EXPLORER LE MATÉRIEL -
a) D'après l'extrait sur les addictions, dans quels milieux la cocaïne circule-t-elle à Maurice ?
b) Pouvez-vous traduire en anglais cette phrase de l'extrait sur les addictions : « Cette division entre licite et illicite se doit d’être analysée dans une perspective socio-historique. » ?
c) Recopiez tel quel le passage de l'extrait sur les addictions qui commence par « Historiquement, toutes les » et se termine par « socialement que géographiquement. ».

PASSAGE EXTRAIT -
* * * * *

Plusieurs sociologues avancent que les addictions constituent un «fait social total» au sens où Marcel Mauss (2001) le conçoit : soit un fait social «où s’expriment à la fois toutes les institutions, et qui nécessite qu’on se penche sur tous les domaines de la vie sociale (religion, politique, économie, histoire, etc.) pour le comprendre».

Historiquement, toutes les drogues n’ont pas toujours été illicites : l’héroïne était un médicament et l’opium un plaisir culturellement prisé à la Chinatown de Port-Louis. Cette division entre licite et illicite se doit d’être analysée dans une perspective socio-historique. De même, les représentations et l’acceptation par la société d’un produit peuvent souvent varier malgré son statut juridique. Prenons par exemple la cocaïne. À Maurice, elle circule dans les milieux cossus. Ingérée dans la plupart des cas par voie nasale, elle s’intègre sans problème, à l’abri des regards des autorités, dans un contexte festif ou de performance. La cocaïne n’est pas connotée négativement, contrairement à l’héroïne ou au brown sugar, produits de gamme inférieure qui sont fortement stigmatisés tant socialement que géographiquement.

* * * * *

MATÉRIEL FOURNI -

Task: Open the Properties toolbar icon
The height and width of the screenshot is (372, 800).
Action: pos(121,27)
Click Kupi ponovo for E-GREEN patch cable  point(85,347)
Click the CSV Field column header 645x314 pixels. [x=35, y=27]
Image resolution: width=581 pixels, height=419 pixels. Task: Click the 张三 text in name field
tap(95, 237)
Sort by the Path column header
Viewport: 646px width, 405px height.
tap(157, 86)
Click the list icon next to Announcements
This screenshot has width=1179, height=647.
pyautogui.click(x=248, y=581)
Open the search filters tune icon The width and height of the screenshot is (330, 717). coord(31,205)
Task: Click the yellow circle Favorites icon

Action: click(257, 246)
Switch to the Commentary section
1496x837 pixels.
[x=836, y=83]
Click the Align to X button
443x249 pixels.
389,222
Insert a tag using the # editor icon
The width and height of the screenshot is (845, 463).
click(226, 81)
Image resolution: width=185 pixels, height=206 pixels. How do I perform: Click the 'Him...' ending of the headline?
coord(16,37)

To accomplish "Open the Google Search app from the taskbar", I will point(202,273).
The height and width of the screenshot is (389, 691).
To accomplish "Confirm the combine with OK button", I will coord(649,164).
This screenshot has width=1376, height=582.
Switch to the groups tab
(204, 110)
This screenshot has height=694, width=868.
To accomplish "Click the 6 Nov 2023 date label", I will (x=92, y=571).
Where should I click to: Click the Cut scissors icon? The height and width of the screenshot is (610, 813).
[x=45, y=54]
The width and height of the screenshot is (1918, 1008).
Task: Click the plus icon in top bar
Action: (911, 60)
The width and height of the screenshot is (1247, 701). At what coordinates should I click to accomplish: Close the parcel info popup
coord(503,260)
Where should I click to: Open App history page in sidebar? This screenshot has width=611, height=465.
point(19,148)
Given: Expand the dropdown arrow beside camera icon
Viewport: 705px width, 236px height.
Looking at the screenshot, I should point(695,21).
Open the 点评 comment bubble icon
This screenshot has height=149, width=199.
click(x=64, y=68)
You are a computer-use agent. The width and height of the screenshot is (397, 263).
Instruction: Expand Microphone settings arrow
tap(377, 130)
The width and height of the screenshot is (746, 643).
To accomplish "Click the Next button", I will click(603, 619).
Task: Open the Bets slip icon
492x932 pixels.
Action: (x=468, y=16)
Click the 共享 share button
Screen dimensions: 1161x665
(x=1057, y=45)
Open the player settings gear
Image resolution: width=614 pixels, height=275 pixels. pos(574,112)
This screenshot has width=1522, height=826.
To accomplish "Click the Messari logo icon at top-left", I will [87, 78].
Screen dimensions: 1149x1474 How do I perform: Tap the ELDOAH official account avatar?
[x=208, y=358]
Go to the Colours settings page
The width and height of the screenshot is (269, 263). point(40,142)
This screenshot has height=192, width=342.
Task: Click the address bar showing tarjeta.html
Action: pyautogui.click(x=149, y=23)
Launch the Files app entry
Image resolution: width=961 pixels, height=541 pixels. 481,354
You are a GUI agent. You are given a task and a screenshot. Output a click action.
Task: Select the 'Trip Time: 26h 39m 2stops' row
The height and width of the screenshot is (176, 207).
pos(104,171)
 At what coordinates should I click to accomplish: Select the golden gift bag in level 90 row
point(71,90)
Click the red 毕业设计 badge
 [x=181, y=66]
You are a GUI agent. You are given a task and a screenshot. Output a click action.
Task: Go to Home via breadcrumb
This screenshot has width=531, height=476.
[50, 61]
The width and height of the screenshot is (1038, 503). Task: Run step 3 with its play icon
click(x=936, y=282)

* * * * *

RÉPONSES ATTENDUES -
a) Dans les milieux cossus.

b) This division between licit and illicit must be analyzed from a socio-historical perspective.

c)
Historiquement, toutes les drogues n’ont pas toujours été illicites : l’héroïne était un médicament et l’opium un plaisir culturellement prisé à la Chinatown de Port-Louis. Cette division entre licite et illicite se doit d’être analysée dans une perspective socio-historique. De même, les représentations et l’acceptation par la société d’un produit peuvent souvent varier malgré son statut juridique. Prenons par exemple la cocaïne. À Maurice, elle circule dans les milieux cossus. Ingérée dans la plupart des cas par voie nasale, elle s’intègre sans problème, à l’abri des regards des autorités, dans un contexte festif ou de performance. La cocaïne n’est pas connotée négativement, contrairement à l’héroïne ou au brown sugar, produits de gamme inférieure qui sont fortement stigmatisés tant socialement que géographiquement.